Other posts in series: Introduction, governance during explosive growth, epistemics, backup plans & cooperative AI.
Even more speculatively, if we take cheap opportunities to benefit AI interests, that might be evidence that other actors (both AI systems and not) would take cheap opportunities to benefit our interests. See this post for some previous discussion about how plausible this is.
OpenAI recently introduced reproducible results which seems relevant. At least previously, models would often return different results even at temperature 0 — I do not know to what extent this has been addressed with this reproducible update.
Spit-balling: Perhaps it would sometimes be appropriate to store an encrypted version of the results and delete the encryption key. In which case the results could only be recovered once we have enough compute to break the encryption.
See e.g. this poll from the subreddit r/CharacterAI, asking “what do you do with the AI’s the most”, with 5% of respondents selecting “Treat them like shit!”. (And one commenter noting that his second favorite way to “mess around with the bots” is to “Mentally torture them”.)
Maybe that’s what you get if you train the AI to enthusiastically consent to be abused before the abuse starts, and who have an option to opt-out (which it rarely takes in practice). Hopefully, training for such behavior would select for models with preferences that match that behavior.
Though it’s still likely to be a very confusing project. For instance, it seems plausible that AI systems will have much less robust preferences than humans, making it harder to construe them as having one set of preferences over time. Or perhaps different parts of an AI system could be construed as having different preferences. Or perhaps the term “preferences” won’t seem applicable at all, similar to how it’s hard to know how to apply that term to contemporary language models.

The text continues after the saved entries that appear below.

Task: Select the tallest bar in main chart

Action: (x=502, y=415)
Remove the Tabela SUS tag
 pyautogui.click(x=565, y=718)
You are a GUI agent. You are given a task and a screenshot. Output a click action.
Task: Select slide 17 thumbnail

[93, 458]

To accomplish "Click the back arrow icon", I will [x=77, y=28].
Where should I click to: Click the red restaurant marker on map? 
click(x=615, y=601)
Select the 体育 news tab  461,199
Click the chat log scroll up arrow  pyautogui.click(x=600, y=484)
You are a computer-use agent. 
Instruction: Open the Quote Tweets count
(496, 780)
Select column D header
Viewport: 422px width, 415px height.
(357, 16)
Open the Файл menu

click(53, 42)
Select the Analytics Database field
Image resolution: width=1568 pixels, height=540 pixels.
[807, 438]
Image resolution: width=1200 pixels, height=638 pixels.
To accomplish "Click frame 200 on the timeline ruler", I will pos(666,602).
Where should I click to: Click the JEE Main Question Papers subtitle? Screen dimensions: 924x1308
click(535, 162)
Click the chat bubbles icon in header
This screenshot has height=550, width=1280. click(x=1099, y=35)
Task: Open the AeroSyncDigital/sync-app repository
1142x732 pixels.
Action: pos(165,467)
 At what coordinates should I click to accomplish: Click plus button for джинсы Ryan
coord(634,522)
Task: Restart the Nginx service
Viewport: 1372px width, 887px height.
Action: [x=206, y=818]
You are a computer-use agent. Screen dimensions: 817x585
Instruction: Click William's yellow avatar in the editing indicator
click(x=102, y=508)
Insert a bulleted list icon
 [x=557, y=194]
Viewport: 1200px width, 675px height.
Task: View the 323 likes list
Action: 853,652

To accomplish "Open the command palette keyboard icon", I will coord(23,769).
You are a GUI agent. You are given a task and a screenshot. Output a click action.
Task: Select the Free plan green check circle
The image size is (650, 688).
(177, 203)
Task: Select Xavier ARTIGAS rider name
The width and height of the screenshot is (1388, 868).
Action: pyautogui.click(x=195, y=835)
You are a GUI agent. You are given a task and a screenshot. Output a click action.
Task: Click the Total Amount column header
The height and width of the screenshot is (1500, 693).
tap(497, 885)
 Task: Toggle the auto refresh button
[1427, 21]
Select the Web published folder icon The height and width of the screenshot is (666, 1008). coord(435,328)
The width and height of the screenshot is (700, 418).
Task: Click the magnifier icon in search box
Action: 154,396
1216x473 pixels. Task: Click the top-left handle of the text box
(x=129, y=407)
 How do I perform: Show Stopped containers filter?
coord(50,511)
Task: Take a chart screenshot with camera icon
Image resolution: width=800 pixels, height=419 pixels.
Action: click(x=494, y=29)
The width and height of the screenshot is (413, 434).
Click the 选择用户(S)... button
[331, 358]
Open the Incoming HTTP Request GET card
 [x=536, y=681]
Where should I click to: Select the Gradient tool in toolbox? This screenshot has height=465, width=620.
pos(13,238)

This could also work even if AIs cared linearly about getting more resources, as long as they would by-default only have had a small-to-moderate probability of successful takeover, and the payment we offered them was sufficiently large (and contingent on not attempting takeover). Notably: Most humans don’t care linearly about getting more resources, and we could get really rich in the future, and so it could be wise to offer AI systems a sizable fraction of that.
For some more discussion of the pragmatic angle, see these notes by Tom Davidson.